==== ROWS

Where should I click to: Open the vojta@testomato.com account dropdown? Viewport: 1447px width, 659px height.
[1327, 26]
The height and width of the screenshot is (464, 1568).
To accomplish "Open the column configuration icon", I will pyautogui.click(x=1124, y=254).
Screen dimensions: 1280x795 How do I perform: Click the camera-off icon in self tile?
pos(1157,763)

========

Convert the rows above into a JSON list of strings with one string per line, leaving out any blank lines.

[
  "Where should I click to: Open the vojta@testomato.com account dropdown? Viewport: 1447px width, 659px height.",
  "[1327, 26]",
  "The height and width of the screenshot is (464, 1568).",
  "To accomplish \"Open the column configuration icon\", I will pyautogui.click(x=1124, y=254).",
  "Screen dimensions: 1280x795 How do I perform: Click the camera-off icon in self tile?",
  "pos(1157,763)"
]